Questa splendida icona “dorata” misura cm. 22 x 30 circa. Essa è interamente fatta a mano secondo la tradizione iconografica della scuola Macedone del Monte Athos.
La tavola di legno su cui è “scritta” è irrobustita da due inserti posti trasversalmente sul retro. Questo impedisce al legno, che rimane un elemento vivo capace di reagire al caldo, al freddo e all’umidità, di deformarsi nel corso del tempo.
La tavola viene poi trattata, nel verso del dipinto, con una malta a base di gesso per renderla liscia e capace di essere dipinta. Il procedimento consiste nel distendere, con un pennello, uno strato di gesso colloso, misto a polvere fine di alabastro, il tutto a caldo, su una tela di lino precedentemente incollata sulla superficie. L’utilità di questa tela è quella di rendere lo strato di pittura maggiormente resistente alle sollecitazioni provocate dai movimenti del legno. In seguito si procede alla levigatura della la superficie gessosa.
L’icona passa quindi nelle mani dell’iconografo che esegue la base della composizione ed i contorni delle figure usando del carboncino o una leggera incisione.
Si tratta della tratteggiatura del disegno effettuata oggi attraverso un foglio di carta pergamena trasparente su cui è stata ripresa in precedenza l’immagine nelle sue linee essenziali, quelle del nero. Tali linee vengono perforate da minuscoli fori per tutta la loro lunghezza e, una volta appoggiata la pergamena sulla tavola, attraverso di loro, utilizzando appunto del carboncino, vengono riportate le stesse sul piano gessoso dell’icona.
A questo punto inizia il processo di doratura. Le zone da dorare vengono trattate con un fondo rosso sul quale si applicano sottilissime foglie d’oro a 24 carati; la stesura viene rifinita con un pezzo d’agata perché assuma una lucentezza metallica e infine viene arricchita da un “ricamo” a cesello.

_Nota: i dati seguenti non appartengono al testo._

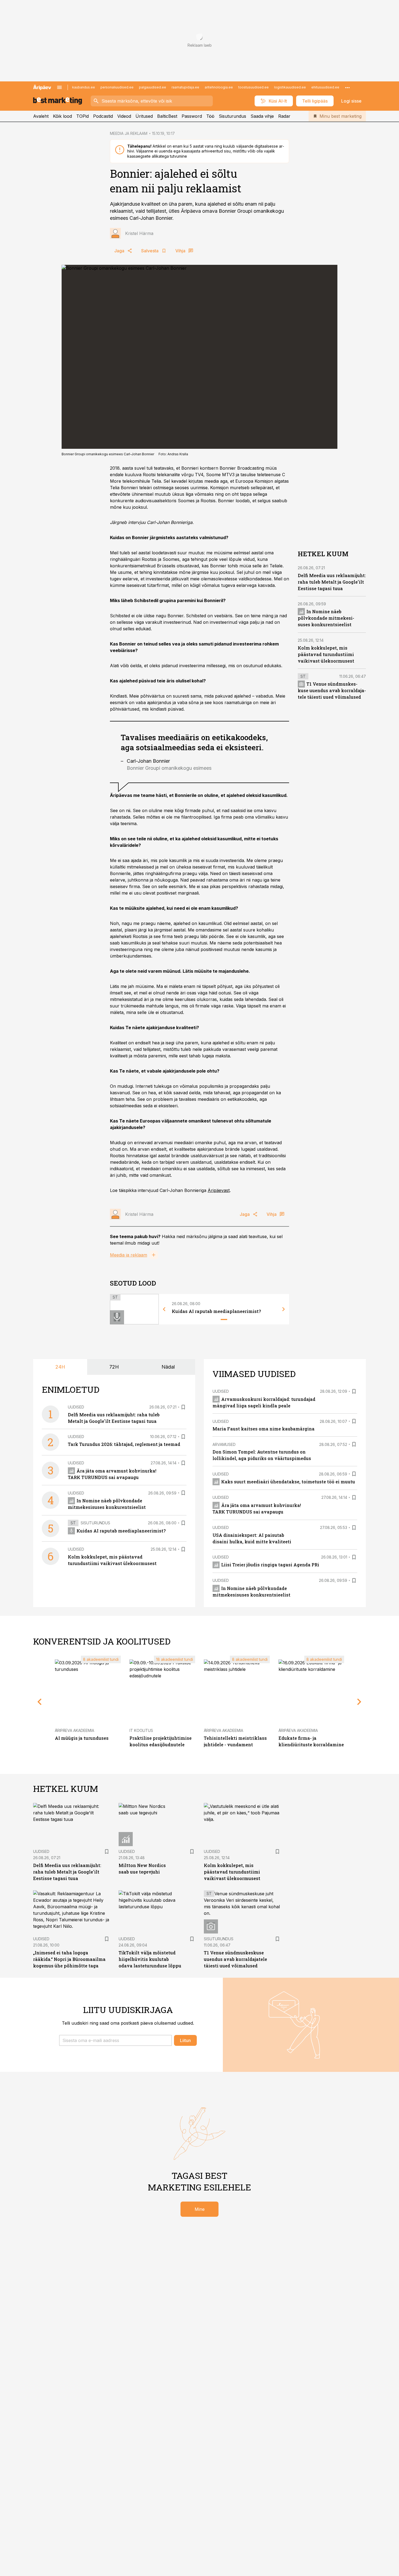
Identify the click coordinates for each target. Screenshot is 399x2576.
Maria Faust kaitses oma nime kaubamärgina (264, 1429)
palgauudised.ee (152, 87)
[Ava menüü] (59, 87)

La tavoletta così preparata è pronta per essere dipinta usando colori naturali, polveri d’origine minerale od organica che vengono sciolte con una emulsione a base di tuorlo d’uovo e vino bianco o aceto (tempera all’uovo).
Per prima cosa vengono dipinti i particolari ornamentali, alla fine i visi e le mani.
Ultimo tocco sono le “iscrizioni”, il nome del personaggio.
L’ultima operazione necessaria a conservare l’icona è la verniciatura con olio di lino.
Il Cristo raffigurato in questa icona è un Cristo Maestro che viene presentato come “Parola” (il Libro) incarnata e che si autorivela come Via, Verità e Vita (cfr. iscrizione greca sulle pagine del Libro: “Io sono la Via, la Verità e la Vita…”).
Nell’aureola di Cristo, in cui è disegnata una croce, si trovano sempre le tre lettere “O ΩN” cioè “Colui che è”, il nome di Dio rivelato a Mosè davanti al roveto ardente. Tale definizione indica la sua essenza divina. La posizione, invece, delle dita della mano benedicente affermano il suo appartenere alla Ss.Trinità: un’unica persona (le tre dita che si toccano) con la presenza in Lui delle due nature, quella umana e quella divina (le due dita aperte).
Nelle vesti il rosso della tunica simboleggia la sua umanità, il sangue versato, la vita donata, mentre l’azzurro del manto rimanda al colore del cielo e quindi alla realtà di Dio, alla sua divinità. La stola dorata, visibile solo in parte sulla spalla destra, testimonia infine la sua regalità.
Le lettere IC e XC, in alto a destra e sinistra dell’icona, sono delle abbreviazioni delle parole greche “IESUS” e “XRISTOS” (la C corrisponde alla S): Gesù Cristo.